Page excerpt -
MORGANTOWN, W.Va. — At first, this seemed like an empty response from Bob Huggins. The West Virginia basketball coach had called the media to a news conference earlier this month and the media had asked him to somehow explain the number of players vanishing from his program.
“The only thing I can tell you — and I wish you would convey this as best as you possibly can to our fan base — is we’re going to do everything we can possibly do,” Huggins said.
There was no easy solution to a problem that’s become a plague across the country, but that didn’t mean he wasn’t trying. Huggins said he’d met with his staff “to try and figure out what else we can do,” and now it seems a loaded response is starting to show with what the Mountaineers are doing with this recruiting class and what they’ll do with the 2015 recruiting class.
“(Transferring has) been a topic of conversation in the NCAA for a number of years,” Huggins said. “And not all transfers are bad. I would say a majority of them are probably for the reason that they want to play. When you’ve got 13 guys and you can only trot five out there, obviously not all of them are going to play. I will say this: I think guys waiting their turn, I don’t think that happens as much anymore.”
Huggins himself transferred from Ohio to WVU in the pursuit of playing time, so he understands the obstacle as well as anyone. If a player at one position sees multiple players who are ahead of him at the same position, he has incentive to transfer. It can be an annual problem for schools that get to, or are forced to, sign a handful of players. If it’s a large handful, the problem is that much bigger.
So if the problem is congestion, the solution is to thin the crowd. There are only two ways to do that, and one is mostly unreasonable. A Division I school only gets 13 scholarships and rarely will a coach decided to leave one or more open just to prevent overcrowding.
“Do I want to?” Huggins said. “No. Absolutely I don’t want to.”
The other option is manage the crowd. It’s much more realistic and it’s in action at WVU.
The Mountaineers had 11 players on scholarship last season, and only nine were eligible to play. None of the 11 was a senior, so WVU added incoming freshmen Dax Miles and Jevon Carter.

Data excerpt -
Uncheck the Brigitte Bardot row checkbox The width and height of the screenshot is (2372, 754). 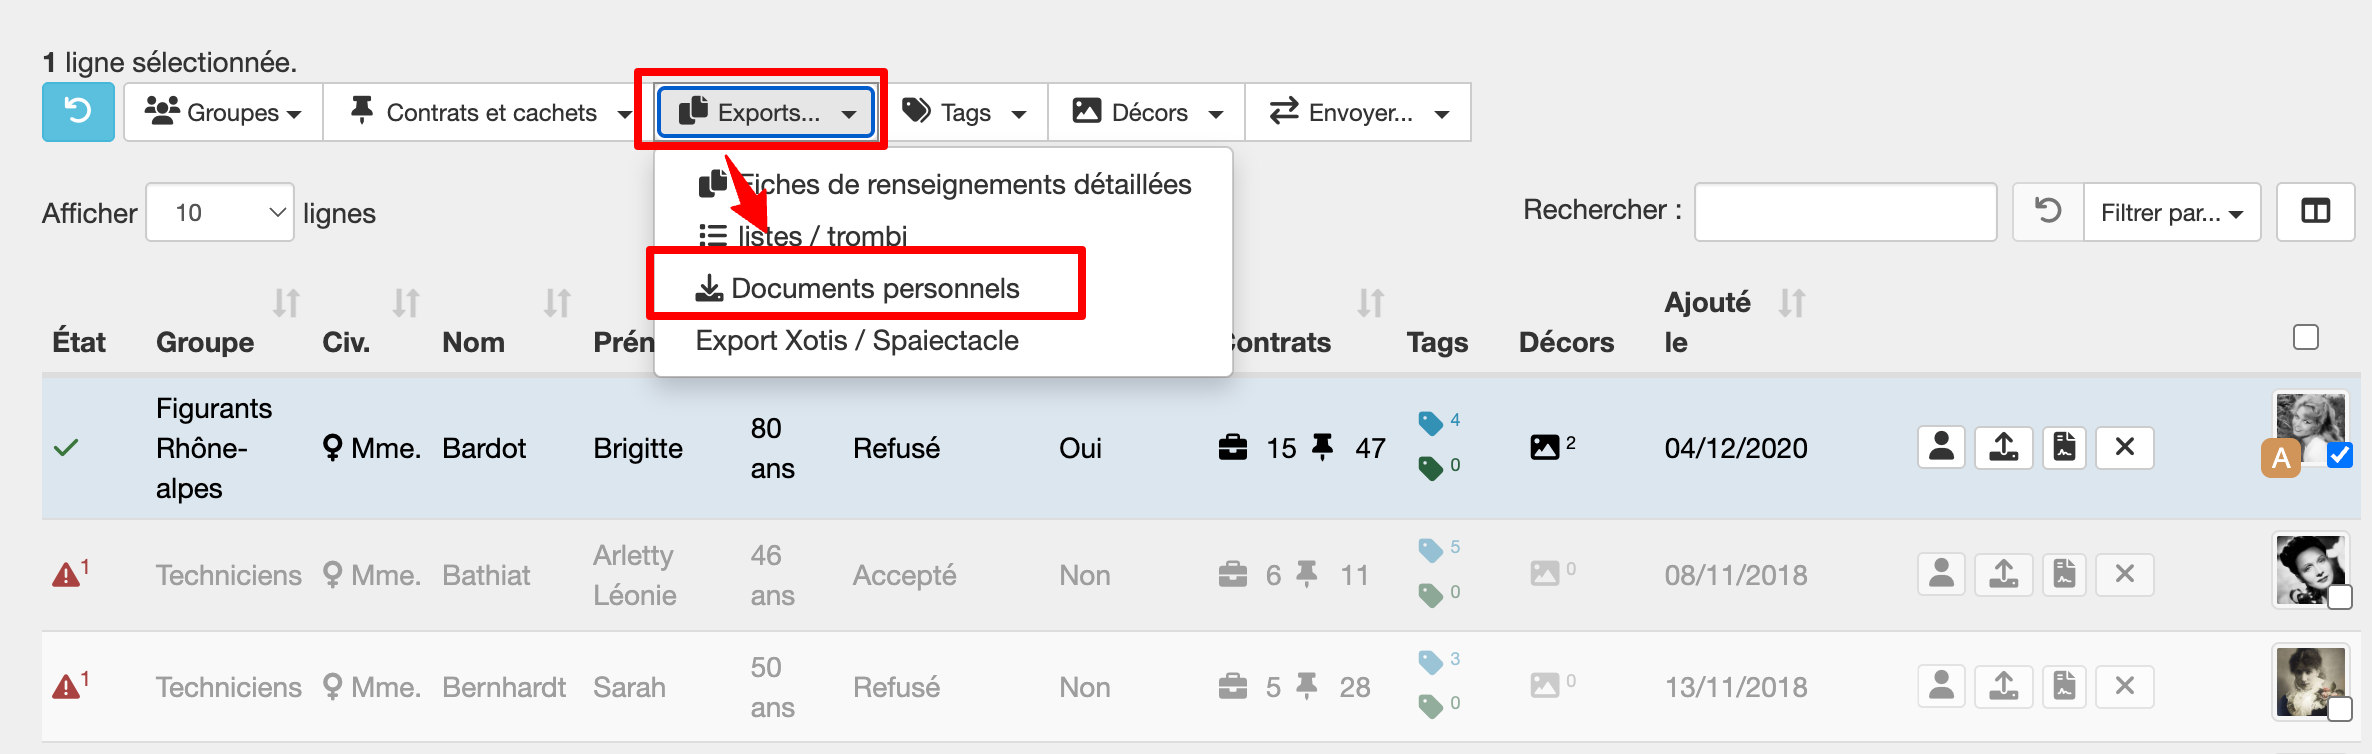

Exercise task -
Which people are named in the article on West Virginia basketball transfers? The listing has no connection to the article.

Answer to this problem -
Bob Huggins, Dax Miles, Jevon Carter